Ainsi, plusieurs projets au Nigeria, au Sénégal ou encore en Angola seront retardés, vu l’expansion de la Covid-19. Toutefois, le Sénégal n’est pas totalement perdant dans cet état de fait, si l’on s’attarde sur la chute du prix du baril en deçà de 35 dollars. Un aspect de la situation qui devrait permettre le ‘’ravitaillement correct en hydrocarbures du pays tant souhaité par le chef de l’Etat’’. Selon Wood Mackenzie, ‘’la pandémie de coronavirus pose un problème croissant. Le secteur africain en amont est tributaire de chaînes d’approvisionnement longues et complexes dans de nombreux pays, qui fournissent des voies de transmission au virus. La production reste épargnée pour l’instant, mais plus les restrictions sur la circulation des personnes et des équipements s’accroîtront, plus il sera difficile, pour les producteurs, de la maintenir’’.
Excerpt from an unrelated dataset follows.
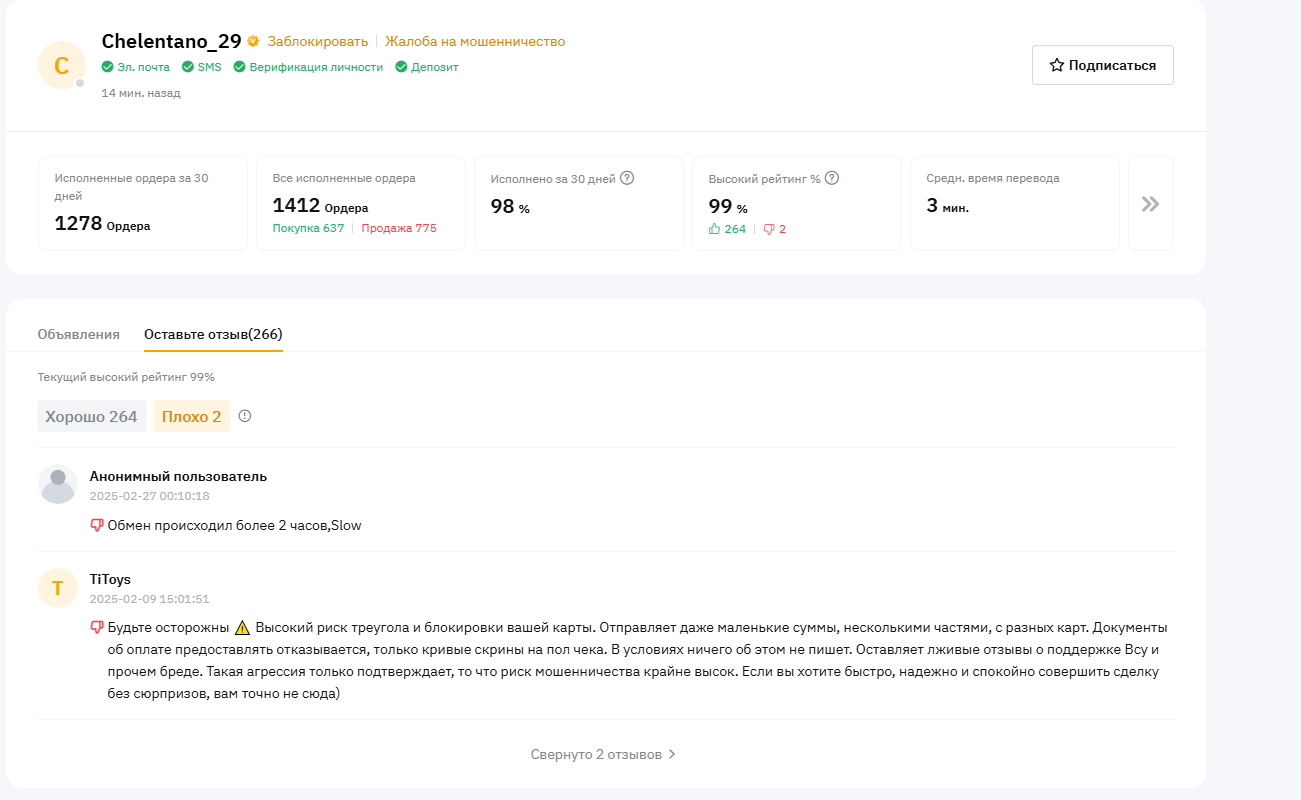Open the orange "C" profile avatar
1301x800 pixels.
[x=61, y=66]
En d’autres termes, le continent est exposé à une baisse de production de pétrole avec des répercussions importantes sur les budgets des Etats qui dépendent de l’énergie. Siva Prasad, analyste en chef dans l’amont chez Rystad Energy, estime que les retards dans le calendrier de ces projets en Afrique pourraient entraîner une baisse de 200 000 barils par jour de la production en moyenne entre 2021 et 2025. L’impact pourrait être beaucoup plus important à plus long terme, avec une chute jusqu’à 1,18 million de barils par jour, entre 2026 et 2030.

A l’échelle mondiale, ce sont au total 131 milliards de dollars de projets pétroliers qui seront retardés. Le Nigeria voisin se prépare au pire, au cas où le baril chute à 30 dollars.